### Text segment
>> BEGIN
1 Introduction

Sphagnum peat moss (SPM) has been reported as a low-cost sorbent for efficient removal of cationic water pollutants, which was promoted by the high porosity furnishing a high specific surface area [1, 2]. Such an efficient dye removal was also enhanced by the peculiar array of chemical functionality such as aldehyde, ketone, alcoholic, phenolic, and carboxylic groups [3, 4]. In addition, SPM was endorsed as a sorbent that required no activation, where many studies reported application of non-treated SPM in removal of water contaminants [5,6,7]. However, additional studies applied pretreated SPM using different cleanup solvents [2, 3, 8,9,10]. Thus, the treatment of sphagnum was recommended in order to lessen probable interference caused by the dissolution of matrix components such as humic substances. Hence, on the one hand, such a treatment enhanced sorbent surface adsorption by removing preadsorbed components [11]. On the other hand, a cleanup process should not harm the sorbent cation-exchange capacity (CEC), which subsequently would diminish the sorbent adsorption efficiency for cationic contaminants [11]. Actually, previous studies confirmed that carboxylic and phenolic groups in peat were behind the adsorption of cationic material [2, 12]. Not surprisingly, the sphagnum humic acids involved in dye removal were the chemically bound humic substances onto the sorbent with no contribution from the freely adsorbed ones [8]. Hence, the loss of soluble humic substances during treatment did not influence the sorbent removal efficiency [8, 11]. Namely, the sorbent-bound polar moieties of SPM enabled the efficient removal of cationic pollutants irrespective of the eluted freely adsorbed humic substances during treatment [4, 13,14,15].

Over 50 years ago, a study reported a comparison between different reagents used in sphagnum pretreatment in evaluating the elution of humic substances from SPM [16]. Equally important, another related study reported on the effect of the physical properties and the sorbent capacity of low-moor peat on the adsorption of heavy metals [17].
>> END
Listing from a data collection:
>> BEGIN
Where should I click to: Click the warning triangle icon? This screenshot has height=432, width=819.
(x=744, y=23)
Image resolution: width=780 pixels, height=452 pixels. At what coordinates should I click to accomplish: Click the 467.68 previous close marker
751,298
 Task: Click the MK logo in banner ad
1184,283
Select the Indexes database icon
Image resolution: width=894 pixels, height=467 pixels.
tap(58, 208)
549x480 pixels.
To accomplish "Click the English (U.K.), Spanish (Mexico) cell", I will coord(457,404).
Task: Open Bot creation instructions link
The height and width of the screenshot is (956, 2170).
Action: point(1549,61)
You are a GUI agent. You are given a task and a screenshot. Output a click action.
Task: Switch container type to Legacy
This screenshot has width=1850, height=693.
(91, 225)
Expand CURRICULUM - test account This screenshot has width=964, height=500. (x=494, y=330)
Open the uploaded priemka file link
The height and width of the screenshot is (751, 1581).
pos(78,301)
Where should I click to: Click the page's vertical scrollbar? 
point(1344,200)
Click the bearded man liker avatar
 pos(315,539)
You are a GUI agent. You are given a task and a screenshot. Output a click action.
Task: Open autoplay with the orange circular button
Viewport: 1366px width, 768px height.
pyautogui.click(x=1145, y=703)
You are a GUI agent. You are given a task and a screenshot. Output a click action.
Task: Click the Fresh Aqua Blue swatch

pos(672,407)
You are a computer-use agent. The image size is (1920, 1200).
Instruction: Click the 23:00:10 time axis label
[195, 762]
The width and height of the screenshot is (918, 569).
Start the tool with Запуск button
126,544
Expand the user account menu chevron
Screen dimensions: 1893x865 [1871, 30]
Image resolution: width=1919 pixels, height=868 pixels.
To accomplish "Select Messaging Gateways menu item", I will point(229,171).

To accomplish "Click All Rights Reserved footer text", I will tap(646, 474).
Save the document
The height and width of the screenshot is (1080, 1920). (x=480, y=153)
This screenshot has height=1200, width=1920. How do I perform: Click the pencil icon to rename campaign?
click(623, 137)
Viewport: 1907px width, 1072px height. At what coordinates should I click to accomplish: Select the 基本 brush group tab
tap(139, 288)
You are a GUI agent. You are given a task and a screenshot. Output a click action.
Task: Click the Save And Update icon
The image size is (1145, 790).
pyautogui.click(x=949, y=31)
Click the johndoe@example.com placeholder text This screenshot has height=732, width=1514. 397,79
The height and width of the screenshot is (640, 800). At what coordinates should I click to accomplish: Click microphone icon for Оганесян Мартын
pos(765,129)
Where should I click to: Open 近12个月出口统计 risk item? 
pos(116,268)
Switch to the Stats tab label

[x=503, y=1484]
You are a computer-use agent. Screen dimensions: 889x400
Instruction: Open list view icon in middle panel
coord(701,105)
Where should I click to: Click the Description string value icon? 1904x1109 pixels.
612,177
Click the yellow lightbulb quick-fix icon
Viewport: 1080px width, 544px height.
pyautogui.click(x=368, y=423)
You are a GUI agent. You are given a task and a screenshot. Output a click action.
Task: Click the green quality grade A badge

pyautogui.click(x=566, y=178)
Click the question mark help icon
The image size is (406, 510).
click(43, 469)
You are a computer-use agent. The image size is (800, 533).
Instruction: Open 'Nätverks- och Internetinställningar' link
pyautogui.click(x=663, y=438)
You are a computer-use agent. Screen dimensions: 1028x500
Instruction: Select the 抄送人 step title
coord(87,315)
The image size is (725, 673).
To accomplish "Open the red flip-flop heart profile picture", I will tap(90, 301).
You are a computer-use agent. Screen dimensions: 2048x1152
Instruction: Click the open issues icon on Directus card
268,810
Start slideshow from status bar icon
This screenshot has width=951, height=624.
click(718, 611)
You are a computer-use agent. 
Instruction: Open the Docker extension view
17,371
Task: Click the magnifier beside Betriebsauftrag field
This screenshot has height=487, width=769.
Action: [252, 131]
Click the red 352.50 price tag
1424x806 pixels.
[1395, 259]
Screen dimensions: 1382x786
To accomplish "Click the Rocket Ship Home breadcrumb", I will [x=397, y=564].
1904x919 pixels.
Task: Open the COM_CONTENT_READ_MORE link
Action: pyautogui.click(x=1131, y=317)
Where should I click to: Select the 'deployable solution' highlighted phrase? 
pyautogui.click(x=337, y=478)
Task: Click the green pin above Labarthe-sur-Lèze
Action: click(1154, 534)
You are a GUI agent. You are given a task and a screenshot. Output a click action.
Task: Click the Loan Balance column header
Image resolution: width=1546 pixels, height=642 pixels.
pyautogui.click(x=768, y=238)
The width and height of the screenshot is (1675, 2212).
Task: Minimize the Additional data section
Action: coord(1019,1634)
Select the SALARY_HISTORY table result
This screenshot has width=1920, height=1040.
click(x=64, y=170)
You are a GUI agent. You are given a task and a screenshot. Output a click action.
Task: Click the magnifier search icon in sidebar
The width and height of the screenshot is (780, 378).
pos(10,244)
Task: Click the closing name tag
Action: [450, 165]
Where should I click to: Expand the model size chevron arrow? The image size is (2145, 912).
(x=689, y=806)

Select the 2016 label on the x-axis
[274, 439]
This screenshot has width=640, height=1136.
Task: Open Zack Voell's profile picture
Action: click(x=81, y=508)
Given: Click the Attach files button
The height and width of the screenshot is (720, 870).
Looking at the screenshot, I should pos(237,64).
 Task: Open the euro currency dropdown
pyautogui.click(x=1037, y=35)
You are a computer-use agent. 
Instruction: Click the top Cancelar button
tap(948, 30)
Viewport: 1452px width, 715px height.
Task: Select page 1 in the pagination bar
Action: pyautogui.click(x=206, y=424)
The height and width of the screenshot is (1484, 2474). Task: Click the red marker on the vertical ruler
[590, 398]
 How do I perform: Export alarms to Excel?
>> END
### Set exercise 1
Answer these questions about the introduction on sphagnum peat moss:
(a) What gives SPM its high specific surface area?
(b) Which chemical groups in peat did previous studies confirm were behind the adsorption of cationic material?
(c) How long ago was the study comparing different reagents used in sphagnum pretreatment reported?
### Set exercise 2
Can you update the listing, replacing "Excel" with "CSV" in everything from the line containing "Given: Click the Attach files button" down to the end of the listing, with nothing else changed?

### Expected answer 1
(a) Its high porosity.
(b) Carboxylic and phenolic groups.
(c) Over 50 years ago.

### Expected answer 2
Given: Click the Attach files button
The height and width of the screenshot is (720, 870).
Looking at the screenshot, I should pos(237,64).
 Task: Open the euro currency dropdown
pyautogui.click(x=1037, y=35)
You are a computer-use agent. 
Instruction: Click the top Cancelar button
tap(948, 30)
Viewport: 1452px width, 715px height.
Task: Select page 1 in the pagination bar
Action: pyautogui.click(x=206, y=424)
The height and width of the screenshot is (1484, 2474). Task: Click the red marker on the vertical ruler
[590, 398]
 How do I perform: Export alarms to CSV?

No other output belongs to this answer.